Книга Язычник - Арина Веста
Шрифт:
Интервал:
Закладка:
Оставив Вереса, я шел всю ночь, боясь остановиться: «заснешь — умрешь». Обмороженные руки я прятал в шапку Вереса, потом потерял ее.
Белая равнина выгибалась и покачивалась, как спина огромного животного. Временами я падал навзничь, и смерть смотрела на меня ледяными глазами звезд, и бездна вбирала меня без остатка. Вскоре понял, что слепну. Силы кончились. Я залег в снег, зарылся, чтобы надышать маленькую теплую берлогу. Стало теплее, и я провалился в серую муть, в паутину беспамятства, пока боль в отмороженном лице и ломота в пальцах не вернули меня в снежный гроб.

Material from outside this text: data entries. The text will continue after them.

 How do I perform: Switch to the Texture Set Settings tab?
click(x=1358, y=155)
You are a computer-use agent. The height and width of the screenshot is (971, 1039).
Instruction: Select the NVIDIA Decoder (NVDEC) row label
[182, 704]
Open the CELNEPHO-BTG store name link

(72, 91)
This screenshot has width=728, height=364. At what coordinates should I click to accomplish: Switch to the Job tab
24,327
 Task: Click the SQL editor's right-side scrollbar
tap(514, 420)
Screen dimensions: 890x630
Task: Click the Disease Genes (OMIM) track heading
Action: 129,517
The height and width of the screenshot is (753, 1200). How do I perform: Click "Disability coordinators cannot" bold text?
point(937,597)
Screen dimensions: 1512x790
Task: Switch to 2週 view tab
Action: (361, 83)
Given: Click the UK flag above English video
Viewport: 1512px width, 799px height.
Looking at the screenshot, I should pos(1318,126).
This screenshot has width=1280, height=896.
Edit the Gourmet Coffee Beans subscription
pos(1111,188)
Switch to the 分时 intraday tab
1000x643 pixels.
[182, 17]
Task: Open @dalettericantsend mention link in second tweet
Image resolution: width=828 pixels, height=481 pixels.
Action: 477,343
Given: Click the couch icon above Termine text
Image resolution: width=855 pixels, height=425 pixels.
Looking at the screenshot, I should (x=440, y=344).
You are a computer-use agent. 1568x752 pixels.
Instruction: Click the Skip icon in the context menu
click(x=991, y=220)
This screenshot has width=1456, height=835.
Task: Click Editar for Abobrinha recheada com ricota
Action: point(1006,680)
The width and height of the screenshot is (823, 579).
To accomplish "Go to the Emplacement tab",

Холод полз снизу, отхватывая половину тела. Собрав остатки воли, я попытался вспомнить тепло и жар лета, но вспомнил зиму.
Мы катались с Наей на лыжах. По бокам лыжни бежал кружевной от инея березняк, вперемежку с елками. Низкое желтое солнце било сквозь хвою лучистой радугой. На коротких привалах я обнимал ее и, забравшись под свитерок, трогал ее жаркие, залитые молодым потом, груди. Этот зимний сон казался горячим, сладостным, живым. Может быть, это и есть смерть, бесконечный сон о жизни?
Кто-то тяжело и остро пнул мою спину, шумно сопя, стал отбрасывать снег, крушить ледяную могилу. Влажно дохнув в лицо, с меня стащили шапку. Надо мною, среди мерклых звезд, плыла огромная рогатая голова. Она дышала теплым паром, тыкалась мне за пазуху, лизала обмороженные щеки. Я с ненавистью отмахнулся, сел в сугробе. Одежда промерзла и не гнулась. Еще раз обнюхав шинель и шапку, олень равнодушно отошел. Он растормошил, разбил блаженный сон и теперь подло бросал меня.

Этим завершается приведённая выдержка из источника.